Focusing on Primary Care for Better Health

n the United States, we have historically invested far more in treating sickness than we do in maintaining health. The result of this imbalance is not only poorer health, but more money spent in institutions, hospitals, and nursing homes.

The road to a better health care system means correcting this imbalance. We should reinvest in what we value — primary care — as a practice, as a profession, and as an abundant resource for patients. In recent years, we have begun taking a number of meaningful steps to begin this reinvestment process. Today, we are proposing significant actions to improve how we pay primary care physicians, mental health specialists, geriatricians, and other clinicians. By better valuing primary care and care coordination, we help beneficiaries access the services they need to stay well. In addition to keeping people healthy, health care costs are lower when people have a primary care provider and team of doctors and clinicians overseeing and coordinating their care.

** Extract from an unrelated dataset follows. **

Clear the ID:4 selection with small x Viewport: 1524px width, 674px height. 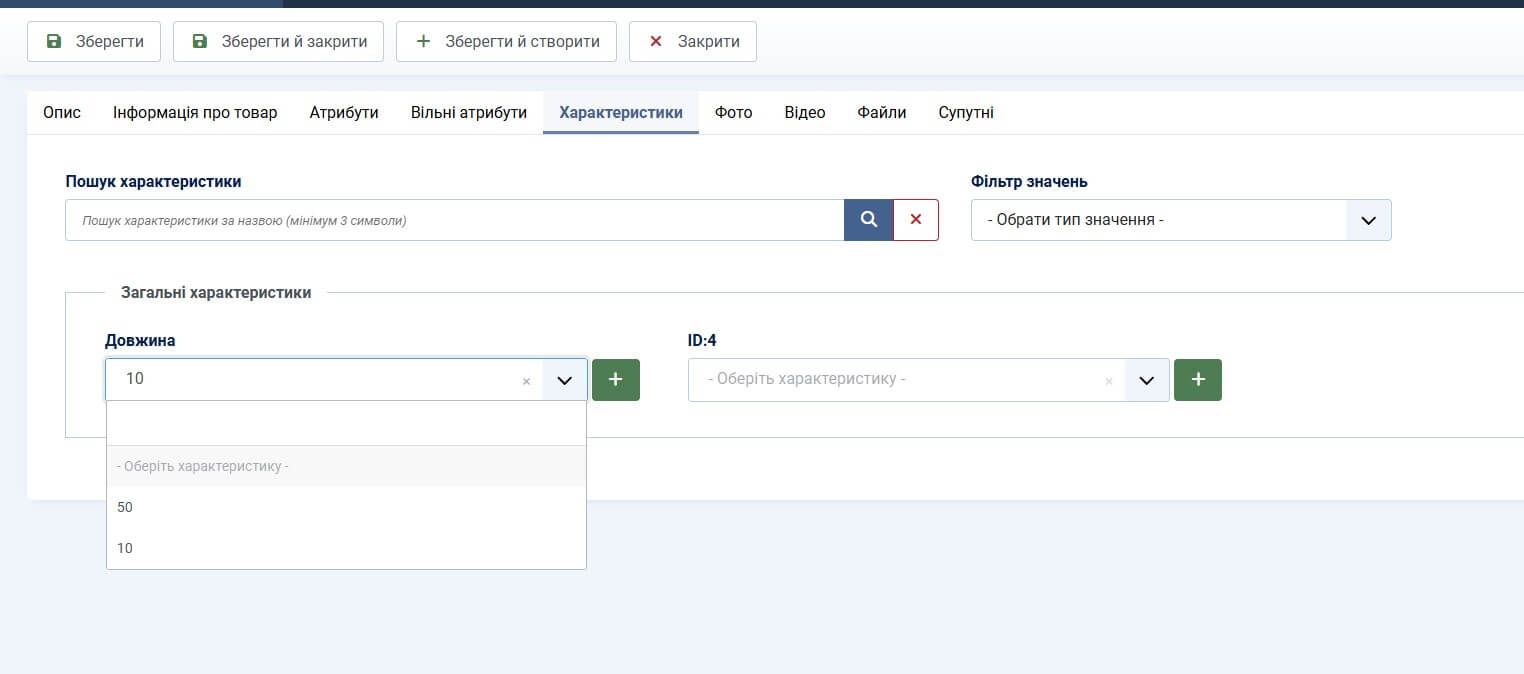[1108, 381]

There are four parts to our strategy to emphasize primary care:

  1. We are improving how we pay for care that we value. Today, through the Medicare physician fee schedule proposed rule, we are announcing an important set of changes that would improve how Medicare pays for primary care, care coordination, and mental health care. We conservatively estimate that these changes would result in approximately $900 million in additional funding in 2017 to physicians and practitioners providing these services. Over time, if the practitioners qualified to provide these services were to fully provide these services to all eligible beneficiaries, the increase could be as much as $5 billion in additional funding for care coordination and patient-centered care. These changes build on the work we’ve done to improve access to care in Medicaid by finalizing long-anticipatedrules that help support state delivery system reform efforts, and strengthening new policies to align payment with better, more cost-effective care and ensure that access to care is sufficient in key specialties.